- Directions for this task -
Look through the entries below and extract exactly the lines from the one containing "Switch to the NAT tab" through the one containing "Image resolution: width=841", ends included.

- Record extracts -
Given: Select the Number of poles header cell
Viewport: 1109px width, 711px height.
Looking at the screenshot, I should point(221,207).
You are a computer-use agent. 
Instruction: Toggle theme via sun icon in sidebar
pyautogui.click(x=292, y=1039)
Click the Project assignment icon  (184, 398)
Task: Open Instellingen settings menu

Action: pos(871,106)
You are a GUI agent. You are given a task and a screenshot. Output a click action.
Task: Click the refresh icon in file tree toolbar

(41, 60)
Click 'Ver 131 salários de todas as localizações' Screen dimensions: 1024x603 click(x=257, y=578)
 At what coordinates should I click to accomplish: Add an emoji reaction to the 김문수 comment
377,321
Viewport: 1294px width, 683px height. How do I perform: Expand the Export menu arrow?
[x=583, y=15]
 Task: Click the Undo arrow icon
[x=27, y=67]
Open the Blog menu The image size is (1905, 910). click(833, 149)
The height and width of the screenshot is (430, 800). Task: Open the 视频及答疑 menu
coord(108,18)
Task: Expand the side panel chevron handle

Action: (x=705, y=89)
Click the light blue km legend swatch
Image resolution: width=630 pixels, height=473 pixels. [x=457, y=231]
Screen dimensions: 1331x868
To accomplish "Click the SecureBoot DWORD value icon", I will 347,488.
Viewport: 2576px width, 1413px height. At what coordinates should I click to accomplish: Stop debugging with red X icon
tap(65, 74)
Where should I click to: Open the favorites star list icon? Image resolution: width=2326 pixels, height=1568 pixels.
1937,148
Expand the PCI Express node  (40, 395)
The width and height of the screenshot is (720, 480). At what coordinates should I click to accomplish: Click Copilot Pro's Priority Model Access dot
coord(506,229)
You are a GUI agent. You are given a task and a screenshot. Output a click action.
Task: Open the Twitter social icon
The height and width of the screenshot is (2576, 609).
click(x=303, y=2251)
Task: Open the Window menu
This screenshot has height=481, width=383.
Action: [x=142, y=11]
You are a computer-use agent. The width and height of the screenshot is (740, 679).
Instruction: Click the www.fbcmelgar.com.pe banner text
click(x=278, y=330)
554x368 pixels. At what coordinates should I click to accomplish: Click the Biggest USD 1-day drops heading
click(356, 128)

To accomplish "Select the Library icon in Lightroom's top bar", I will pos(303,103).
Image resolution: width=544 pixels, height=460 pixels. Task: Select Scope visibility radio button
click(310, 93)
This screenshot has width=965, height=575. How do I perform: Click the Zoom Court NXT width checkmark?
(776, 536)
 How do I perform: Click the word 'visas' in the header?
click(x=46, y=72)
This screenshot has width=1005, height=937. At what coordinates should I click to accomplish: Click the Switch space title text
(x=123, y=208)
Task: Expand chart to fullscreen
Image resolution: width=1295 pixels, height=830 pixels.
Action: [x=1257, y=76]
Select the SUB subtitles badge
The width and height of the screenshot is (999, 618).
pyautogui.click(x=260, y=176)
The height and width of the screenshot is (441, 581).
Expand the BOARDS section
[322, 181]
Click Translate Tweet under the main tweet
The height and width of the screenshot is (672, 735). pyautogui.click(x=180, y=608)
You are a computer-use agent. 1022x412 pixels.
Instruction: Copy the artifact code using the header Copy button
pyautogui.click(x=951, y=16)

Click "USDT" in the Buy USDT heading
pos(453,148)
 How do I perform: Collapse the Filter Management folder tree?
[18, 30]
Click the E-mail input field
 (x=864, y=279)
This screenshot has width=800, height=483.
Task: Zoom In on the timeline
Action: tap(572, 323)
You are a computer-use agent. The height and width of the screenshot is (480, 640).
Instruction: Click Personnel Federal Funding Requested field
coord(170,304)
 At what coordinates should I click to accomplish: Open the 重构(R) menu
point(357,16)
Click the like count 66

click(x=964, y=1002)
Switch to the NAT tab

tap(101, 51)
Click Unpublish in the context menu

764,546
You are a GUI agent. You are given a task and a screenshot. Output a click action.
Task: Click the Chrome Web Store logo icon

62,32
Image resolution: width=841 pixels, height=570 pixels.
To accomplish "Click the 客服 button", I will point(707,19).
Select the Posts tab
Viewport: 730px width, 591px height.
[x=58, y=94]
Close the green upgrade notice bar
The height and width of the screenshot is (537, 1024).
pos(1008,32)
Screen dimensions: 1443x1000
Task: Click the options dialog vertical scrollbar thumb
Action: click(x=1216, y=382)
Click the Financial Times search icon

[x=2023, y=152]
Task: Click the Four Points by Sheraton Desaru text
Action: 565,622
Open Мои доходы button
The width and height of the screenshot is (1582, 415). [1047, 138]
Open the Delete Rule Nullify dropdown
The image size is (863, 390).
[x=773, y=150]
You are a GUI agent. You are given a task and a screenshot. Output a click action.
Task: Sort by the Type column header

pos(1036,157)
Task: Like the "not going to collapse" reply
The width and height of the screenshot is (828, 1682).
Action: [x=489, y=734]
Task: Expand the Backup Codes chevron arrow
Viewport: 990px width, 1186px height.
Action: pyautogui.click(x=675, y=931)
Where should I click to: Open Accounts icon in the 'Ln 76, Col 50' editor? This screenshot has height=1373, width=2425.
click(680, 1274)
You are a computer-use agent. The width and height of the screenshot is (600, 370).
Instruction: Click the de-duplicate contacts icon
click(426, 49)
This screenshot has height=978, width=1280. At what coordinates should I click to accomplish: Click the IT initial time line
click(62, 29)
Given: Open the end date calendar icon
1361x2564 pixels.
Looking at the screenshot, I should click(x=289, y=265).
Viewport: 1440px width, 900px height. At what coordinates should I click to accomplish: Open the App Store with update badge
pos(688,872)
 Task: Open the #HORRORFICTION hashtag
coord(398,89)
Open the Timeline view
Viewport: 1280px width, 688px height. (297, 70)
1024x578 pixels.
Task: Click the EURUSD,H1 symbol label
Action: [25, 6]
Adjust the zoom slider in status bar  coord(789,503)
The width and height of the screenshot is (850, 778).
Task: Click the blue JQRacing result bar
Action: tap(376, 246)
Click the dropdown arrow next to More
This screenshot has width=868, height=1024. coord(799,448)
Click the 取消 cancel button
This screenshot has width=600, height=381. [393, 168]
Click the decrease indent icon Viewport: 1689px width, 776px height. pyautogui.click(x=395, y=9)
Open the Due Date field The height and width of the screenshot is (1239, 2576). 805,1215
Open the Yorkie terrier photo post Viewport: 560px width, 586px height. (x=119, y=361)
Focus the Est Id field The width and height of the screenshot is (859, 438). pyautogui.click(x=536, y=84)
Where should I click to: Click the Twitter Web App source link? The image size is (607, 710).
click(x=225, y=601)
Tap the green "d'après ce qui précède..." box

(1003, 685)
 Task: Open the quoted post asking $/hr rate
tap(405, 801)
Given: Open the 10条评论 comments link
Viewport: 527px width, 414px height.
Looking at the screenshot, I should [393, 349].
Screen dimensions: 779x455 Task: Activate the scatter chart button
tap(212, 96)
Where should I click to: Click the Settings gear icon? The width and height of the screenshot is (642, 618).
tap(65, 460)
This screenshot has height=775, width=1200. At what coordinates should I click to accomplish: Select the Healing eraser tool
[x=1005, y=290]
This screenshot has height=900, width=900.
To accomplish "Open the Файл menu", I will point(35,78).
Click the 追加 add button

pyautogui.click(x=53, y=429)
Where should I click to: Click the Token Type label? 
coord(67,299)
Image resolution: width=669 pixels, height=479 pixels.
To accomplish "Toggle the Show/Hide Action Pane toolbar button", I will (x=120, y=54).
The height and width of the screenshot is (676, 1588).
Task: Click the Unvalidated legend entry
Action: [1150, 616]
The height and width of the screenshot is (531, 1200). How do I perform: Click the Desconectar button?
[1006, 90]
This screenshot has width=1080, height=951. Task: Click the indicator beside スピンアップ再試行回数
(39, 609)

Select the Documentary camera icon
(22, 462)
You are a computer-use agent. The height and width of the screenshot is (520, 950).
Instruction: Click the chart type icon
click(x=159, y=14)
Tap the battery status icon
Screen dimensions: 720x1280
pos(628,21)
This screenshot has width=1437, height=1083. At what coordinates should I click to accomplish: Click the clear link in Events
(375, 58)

- Output of the task -
Switch to the NAT tab

tap(101, 51)
Click Unpublish in the context menu

764,546
You are a GUI agent. You are given a task and a screenshot. Output a click action.
Task: Click the Chrome Web Store logo icon

62,32
Image resolution: width=841 pixels, height=570 pixels.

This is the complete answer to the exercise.